Don’t Look Up: When we overlook poor entertainment quality for ideology we are in trouble
by Bob Schwartz
Don’t Look Up is now the #1 movie on Netflix. It is the work of Adam McKay, a good comedy writer and director, creator of such gems as Anchorman (2004), a gently absurd satire of 1970s TV news that is loaded with laughs.
Don’t Look Up is not loaded with laughs, according to about half of its reviewers. To be more precise, reviews fall into three categories:
1. Sorry, but this is an unsuccessful attempt to deal with big issues. It is supposed to be a satire, but the laughs are few. A wasted opportunity.
2. This is a worthy attempt, and the results are mixed but mostly on point. Thank you.
3. Brilliant. The Academy award buzz is deserved.
What are the big issues that the movie employs so many big stars to satirize?
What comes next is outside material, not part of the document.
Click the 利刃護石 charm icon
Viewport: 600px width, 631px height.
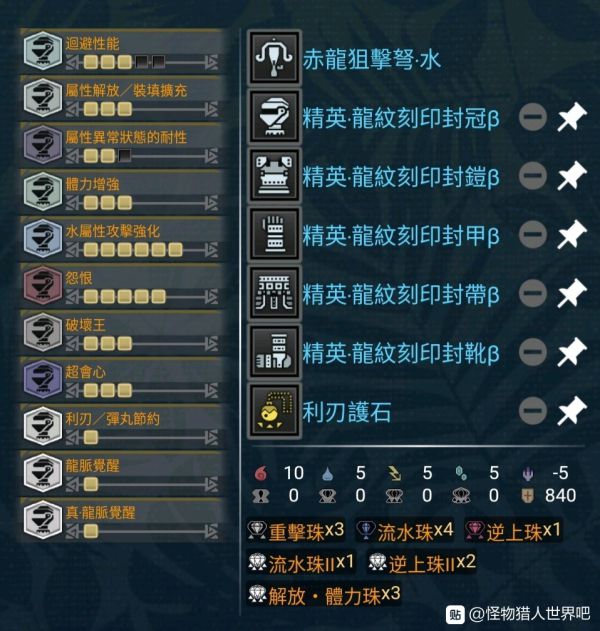(274, 410)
Rejection of science (climate change, covid), social media, useless news, stupid political leaders, visionary self-serving billionaires, citizen lemmings, all in the context of the world literally ending.
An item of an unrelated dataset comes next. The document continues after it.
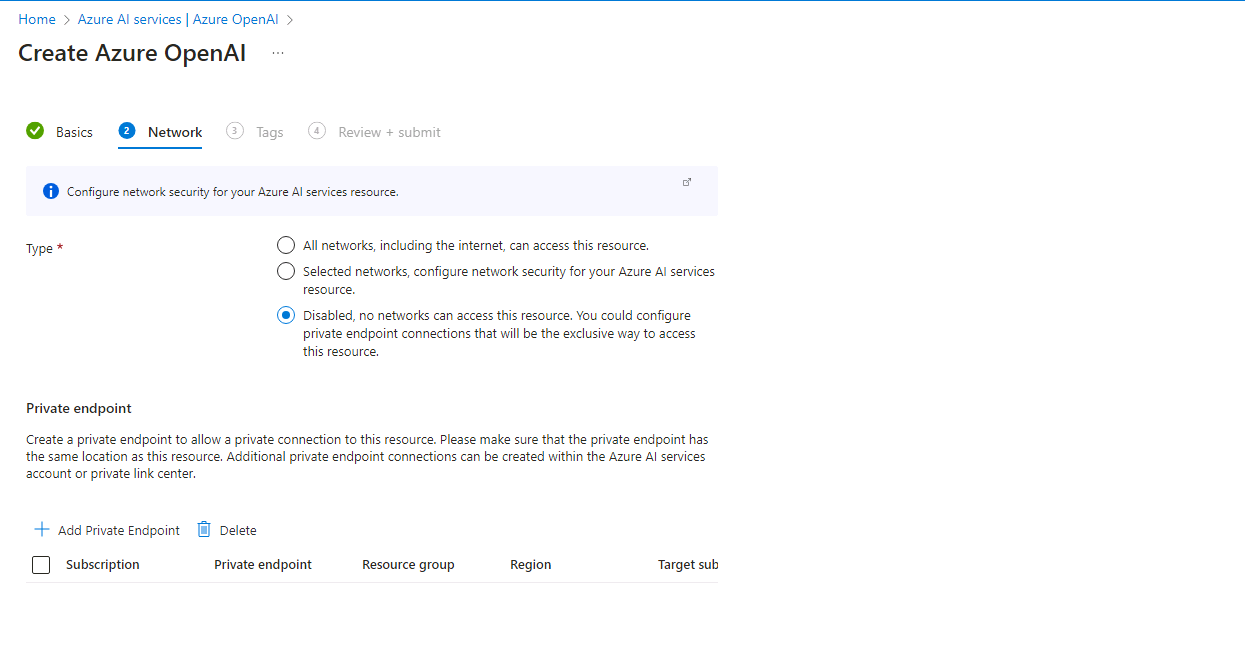Open Azure AI services | Azure OpenAI breadcrumb
The height and width of the screenshot is (645, 1245).
point(178,19)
Every single one of those issues deserves astute attention and analysis. You can do it seriously and didactically, and there is plenty of that. Or you can take the route of satire, which writers and filmmakers have long done. If, for example, you haven’t ever seen Stanley Kubrick’s Dr. Strangelove, go ahead, finish the last few paragraphs here, and watch it.
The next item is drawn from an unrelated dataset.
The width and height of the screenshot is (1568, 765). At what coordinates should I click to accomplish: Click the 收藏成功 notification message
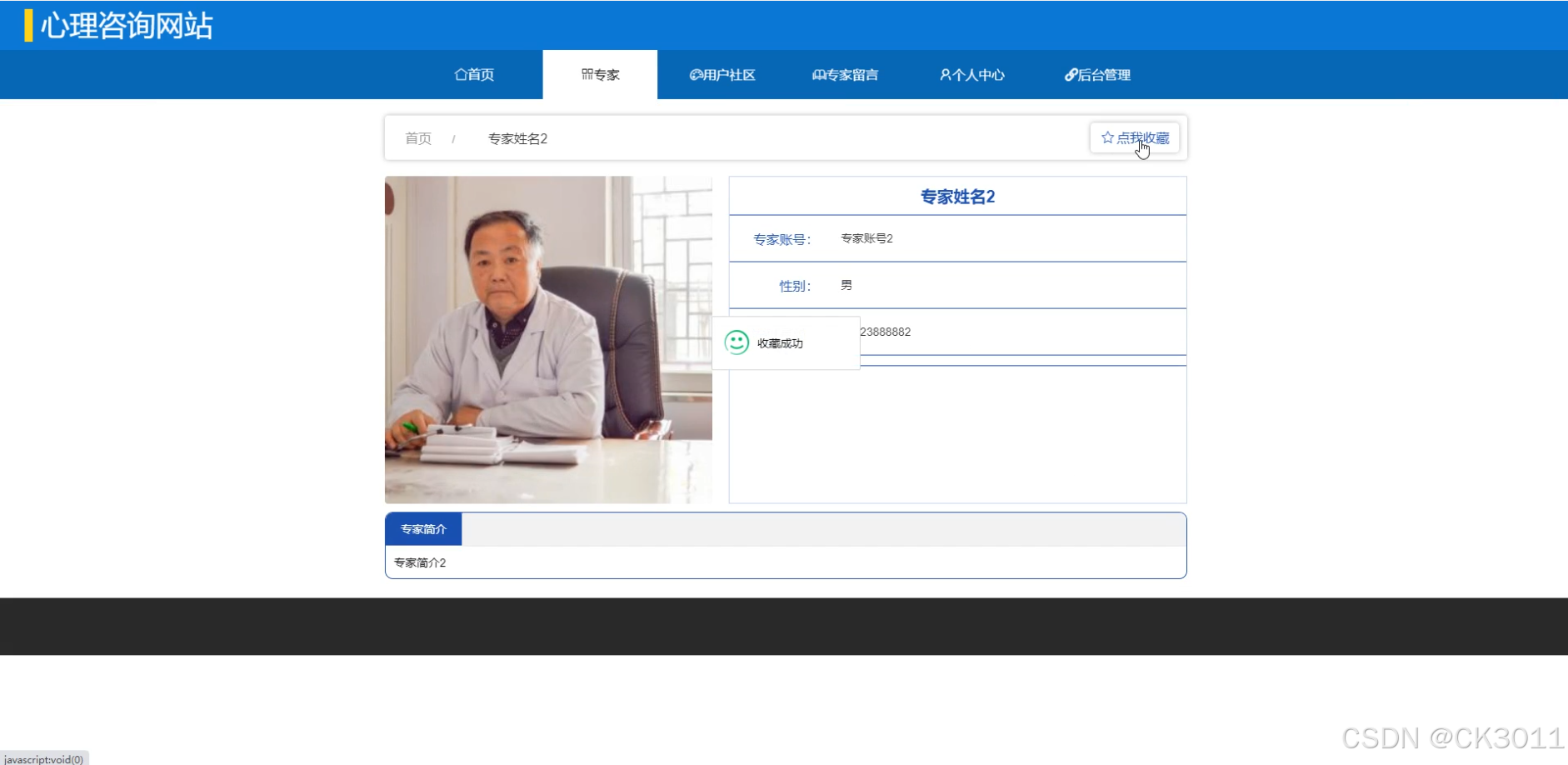click(x=780, y=343)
Reviewers in all categories, even the most negative, sympathize with McKay’s anger about these targets. Good intentions, even in art, should be applauded. But when we allow good intentions to distort our view of outcomes, we are hampering our ability to achieve our goals. Whether it is artists or leaders, sympathy with ideology is not nearly enough.
Every single problem McKay takes on in the movie deserves deep attention. With all due appreciation for his talents, maybe someone else will come along with a better big picture satire (or maybe nobody can or should even try to take on all of these in one film). That said, it is near certain that he will be rewarded with many award nominations and probably some wins. But if viewers, critics and awards voters don’t quite understand the cliché that “the road to hell is paved with good intentions”, they should consider it.